僕はというと、その言葉を聞いて残念な気持ちになりながらも、小学2年生にはうまく表現できない複雑な気持ちになったのを覚えています。

水中眼鏡を見つけてあげられなかった事、もう遊べない事、二度と合うことはない事…小学生ながらに一瞬でこのようなことを考えていたんですよね。

しかし、小学2年生の僕にはどうすることも出来ないので…

 

「うん。わかった!またね!」

 

また逢うことなんてないのに「またね」と別れの挨拶をした僕。

そうすると、渚はいつものようにニコリと可愛い笑顔を浮かべ、大きく手を振りながら母親と一緒に帰っていってしまいました。

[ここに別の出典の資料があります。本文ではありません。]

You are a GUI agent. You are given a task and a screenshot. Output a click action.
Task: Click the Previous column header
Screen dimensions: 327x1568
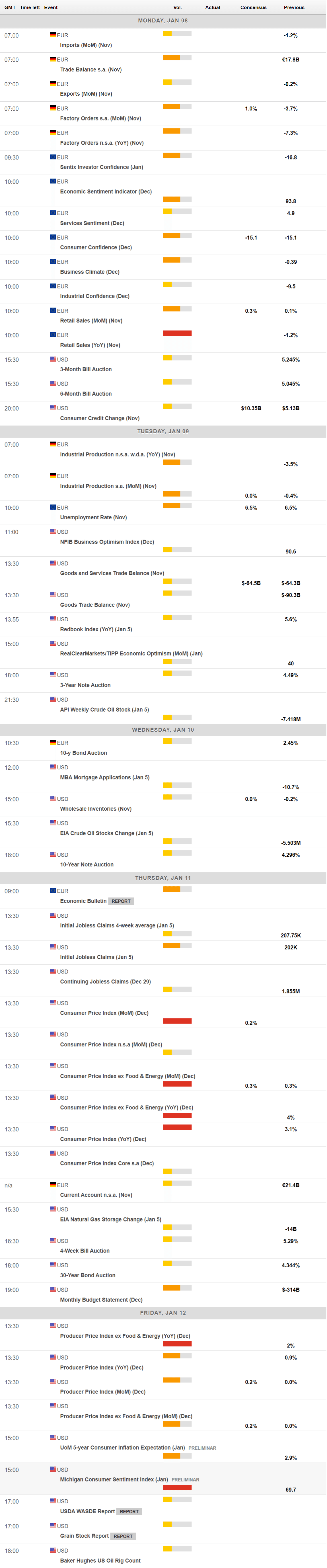click(293, 7)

渚を見送り、1人ポツンと残った浜辺で僕は水中眼鏡探しを再開。

もう渚は帰ってしまったけれど、意地になりながら探していると神様のイタズラなのか何度も探した波打ち際に白と黒の水中眼鏡を発見。

そうして、眼鏡のフチから垂れている白いゴムを見てみると…

 

「なぎさ」

 

やった!ついに見つけた!

渚が母親と浜辺を後にしてから5分くらい。

「まだ施設にいるかもしれない!」

そう思い、僕は全力ダッシュで浜辺に隣接している施設へと走りました。

そうして、息を切らしながら施設に到着し僕の母親に…

「渚は?!もう帰っちゃった?!」

急いで聞くと…

「渚ちゃんちょうど今お母さんと帰って行ったよ!」

 

間に合わなかった。

 

僕は手に握りしめていた渚の水中眼鏡を見つめながら、少し悲しい気持ちになり泣きじゃくってしまいました。

そうすると、見かねた母親が…

「手紙を書いて施設に置いておけば渚ちゃんが取りに来るかもよ!」

そう言ったので、覚えたての汚い字で手紙を書き受付のおじさんに渡しました。

 

…それから26年経った今も、渚が水中眼鏡を取りに来たのかは分かりません。

あとがき

これまで書いたことが子供の頃の記憶の中でとても印象的で、たまに思い出しては…

「渚は元気かな?」

「もう子供を産んでお母さんになっているのかな?」

このように考えてしまうことが、しばしば…。

 

正直、今となっては渚の「顔」を鮮明に思い出せなくなってしまいましたが、綺麗なロングヘアーと素敵な笑顔の持ち主だったということは記憶に残っています。

多分、そのまま大きくなっていたらさぞかし「美人」になっていることでしょう。

しかしながら、渚はこの思い出を覚えてくれているか分かりませんが、覚えてくれていたら嬉しく思います。

また、死ぬまでにもう1度会ってあの時の思い出を楽しく話したい。

 

今思うと、渚は僕の「初恋の人」だったんでしょうね。 

渚は今どこで何をしているのか全く分かりませんが、どこか遠くで小学生の頃の「夏の思い出」を胸にしまってくれていることを切に願います。